Ackman's hedge fund Pershing Square Capital Management reported owning 2.8 million CP shares at the end of 31 Dec 2021, according to a regulatory filing on
Monday.
That would value the stake at roughly $280 million at the stock's closing price on Friday, a fraction of CP's market value of about $92 billion.
Pershing Square had asked the Securities and Exchange Commission for permission to delay disclosing its holding on a recent regulatory filing so that it could
continue accumulating more stock.
Ackman had told investors earlier this year that he had an undisclosed new position in the portfolio.
By Monday, Pershing Square owned an additional 12 million shares through forward contracts that it intends to exercise, Ackman said.
The investment will make Pershing Square one of CP's top 20 shareholders.
With this new stake in CP, Ackman is going back to a company that had been one of Pershing Square's biggest winners, earning the firm some US$2.6 billion on
its investment.
Pershing Square first began buying into the railroad in September 2011, but was forced to sell in 2016 to pay back investors who were pulling out cash as the
fund faced losses.
Ackman called those sales one of the firm's "greatest investment regrets."

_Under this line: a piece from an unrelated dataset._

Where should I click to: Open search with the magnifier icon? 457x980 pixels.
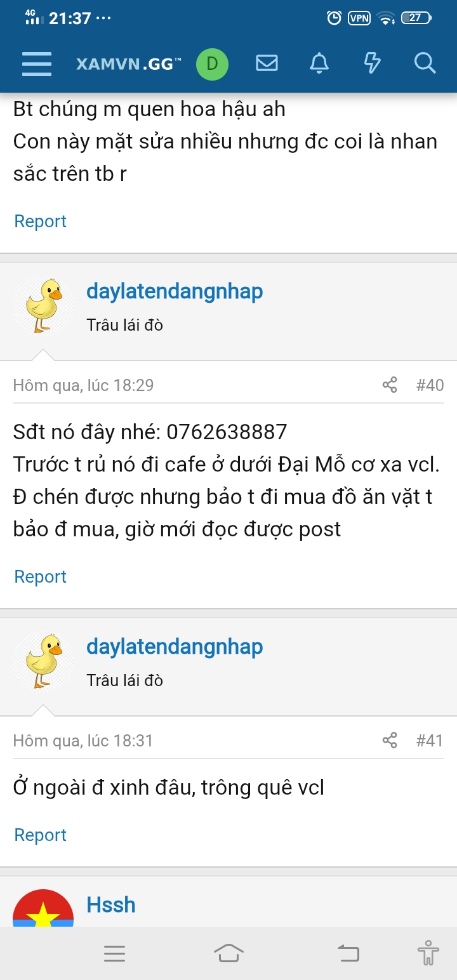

Six years on CP is being run by Keith Creel, who took the top job in 2017 after his mentor Hunter Harrison left CP to run rival railway CSX
Corporation.
"Keith and the team have done a superb job since," Ackman said, adding, "We are delighted to again be an owner of this remarkable and growing
franchise at a time when transcontinental rail infrastructure could not be more important for our economy and our continent."
Creel engineered a major win last year when CP acquired Kansas City Southern after a protracted battle.
The U.S. Surface Transportation Board still needs to give the deal full regulatory clearance.
The merger would set CP up as the first rail company to have a network that extends from Canada to Mexico.